The UFIs would provide information about the time, place and nature of an observation. Several observers in different locations, for instance, may have reported witnessing the identical scene at the same time. Simultaneous reports of the same event might lend it credence. The bias analysis would identify such a commonality. On the other hand, one source (say a video tape) might indicate an occurrence not picked up by any other source.

Again the bias analysis would identify this as an ‘outlier’ event, thus flagging a potentially important occurrence deserving of careful investigation. In effect, the proposed system would act as an auditor by flagging an event, either because it is picked up by several sources or only noticed by one. The event would then be brought to the attention of experts for further investigation.

Three types of complex events can be distinguished:

fixed space, providing a dynamic picture of the scene at a given location over time;
fixed time, providing a picture of activities occurring in several locations at the same time;
fixed descriptor, providing a particular view of several locations over a period of time.

Performance auditing has been used successfully in a number of high risk areas. Banks take this approach in auditing the performance of foreign currency traders; brokerage firms do the same for retail account executives; and the securities industry monitors trading patterns to flag possible instances of insider trading. The bias assessment approach described here would do the same for human factors in aerospace mishaps.

The key questions to be answered by the simulation of event auditing are:

how effective is the bias measure in identifying high profile events;
how effective is the bias measure in identifying unusual events;
what modifications in the UFI design could be made to improve the results of the bias analysis.

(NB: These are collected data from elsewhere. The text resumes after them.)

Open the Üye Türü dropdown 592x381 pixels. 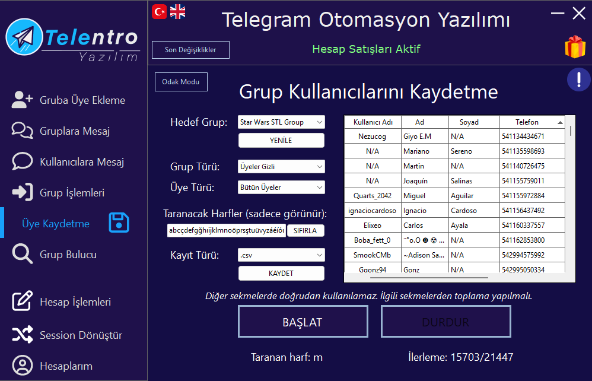coord(281,188)
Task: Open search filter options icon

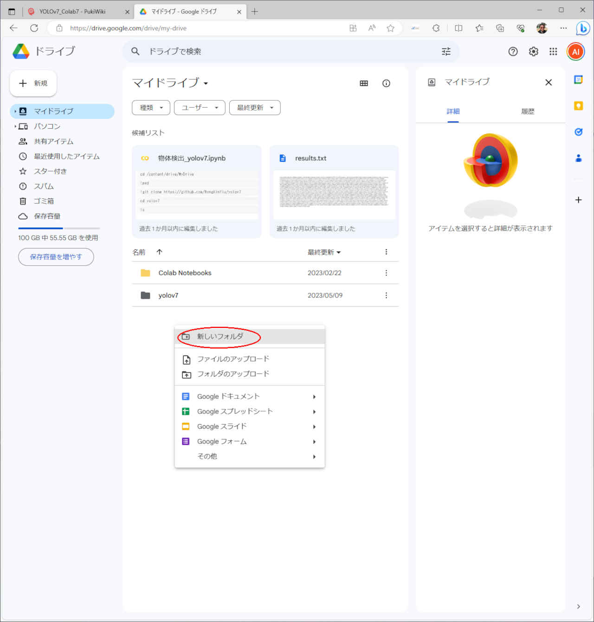Action: coord(446,52)
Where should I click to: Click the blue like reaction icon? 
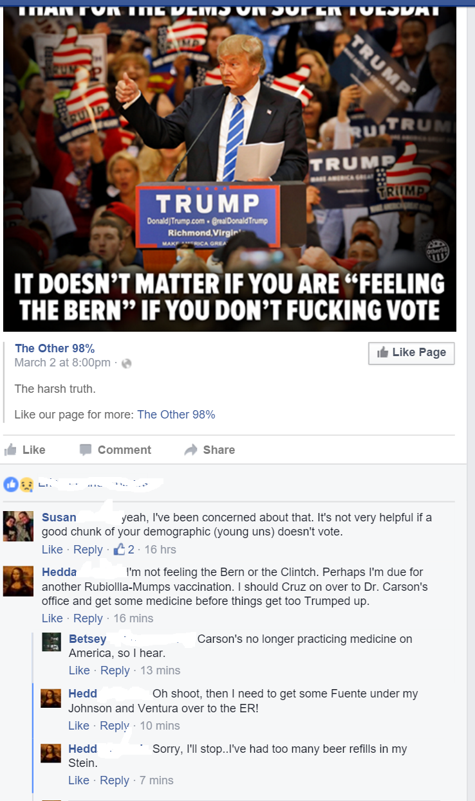click(11, 485)
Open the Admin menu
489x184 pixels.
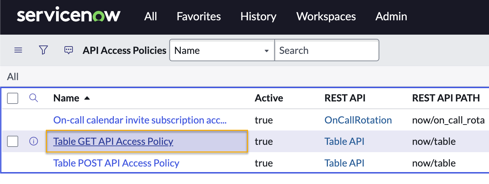pos(391,16)
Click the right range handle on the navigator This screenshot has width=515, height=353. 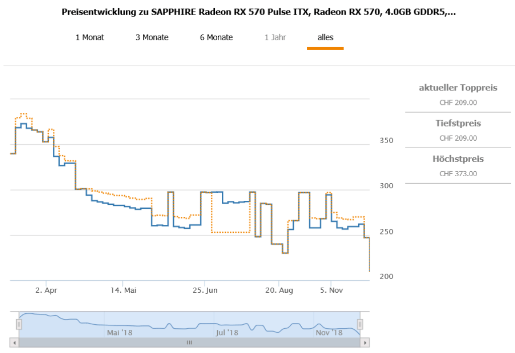pos(360,324)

4.3.1 Define Domains of Analysis

The sources of aerospace information on human factors to be included in the project will be identified in this task. Systems or collections of data will be selected according to their significance, reliability, ease of modeling as retrieval systems, and ‘translatability’. It is reasonable to suppose that some data collections will lend themselves more easily than others to the application of uniform feature identifiers, so for purposes of demonstrating feasibility judicious choices must be made. In addition, this task will specify the experiments to be conducted with the simulation system. The experiments will be designed to show the feasibility and utility of using bias to discover ‘conventional wisdom’ at one end of the spectrum and ‘unconventional opinion’ at the other end.

4.3.2 Build Stochastic Models for the Event Simulator

An effective demonstration of the data mining approach taken in this project calls for the use of realistic stochastic models for the event simulator. Thus the data sources selected in task 4.3.1 will be sampled for the purpose of determining probability distributions over items. This analysis will serve as a guide to the selection of stochastic models for the simulator. If it is found, for example, that the empirical data tends to be uniformly distributed, the simulator will assume that items in a given data source are uniformly distributed.

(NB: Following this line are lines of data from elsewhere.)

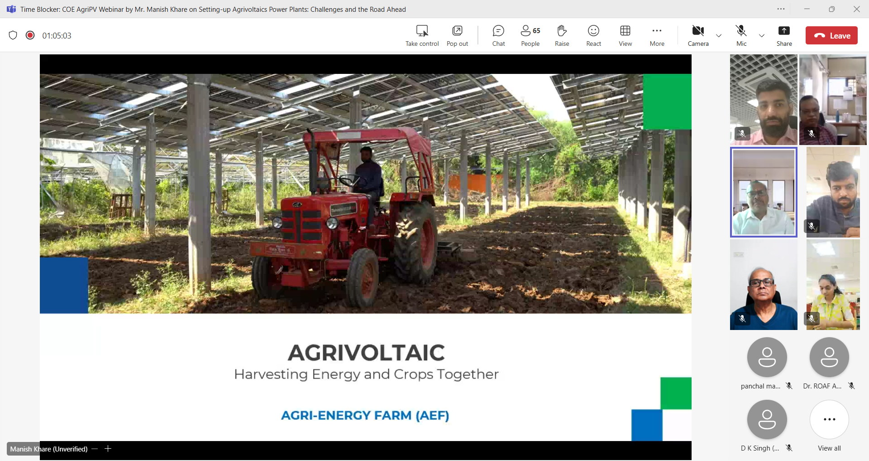
Task: Turn on the Camera
Action: (698, 35)
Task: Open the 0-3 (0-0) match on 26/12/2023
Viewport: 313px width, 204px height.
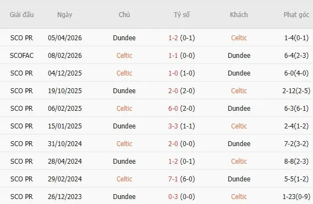Action: (x=181, y=197)
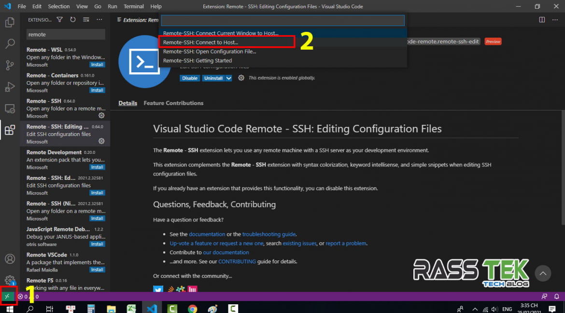The width and height of the screenshot is (565, 313).
Task: Install the Remote - WSL extension
Action: click(97, 64)
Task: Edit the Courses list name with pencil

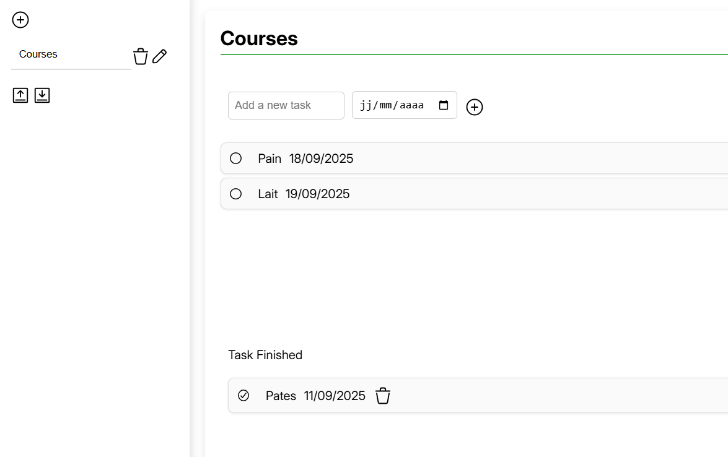Action: pyautogui.click(x=160, y=56)
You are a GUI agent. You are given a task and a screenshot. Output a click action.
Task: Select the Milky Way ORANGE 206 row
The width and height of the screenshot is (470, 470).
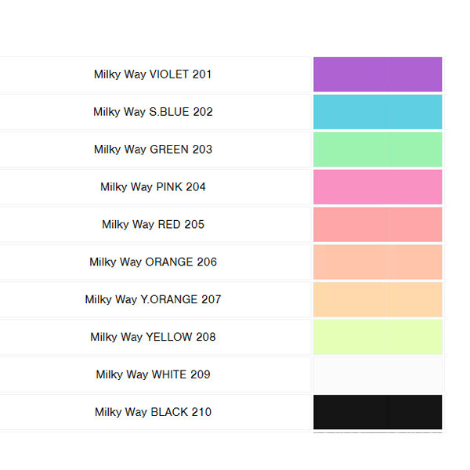pos(153,262)
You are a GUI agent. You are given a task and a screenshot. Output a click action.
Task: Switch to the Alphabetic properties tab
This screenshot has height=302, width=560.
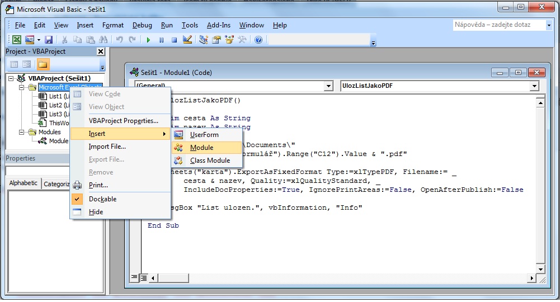pos(23,183)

4.4 Implement Simulation Model

The main system development objective during the concept study phase is to configure and customize an optimal on-line data transmission and processing software environment on top of a commercial database system installed at StarFleet. An extensive study of the feasibility of its on-line processing to ensure smooth data transmission over the distributed database servers and functional abilities to compute bias measures for gathered UFI data segments will be performed.

Deploying the commercial Main Computer database for this study at StarFleet has several benefits such as data administration functionalities and system programming capabilities. These are deemed necessary to develop a series of binary data transformations, structured in an object- relational model, in which one relation serves as a logical index to characterize UFI data properties and another relation holds tuples of a raw metric data as a binary large object in a database. Graphical user interfaces, as detailed below, will be built for data analysis and status report once the database environment is established.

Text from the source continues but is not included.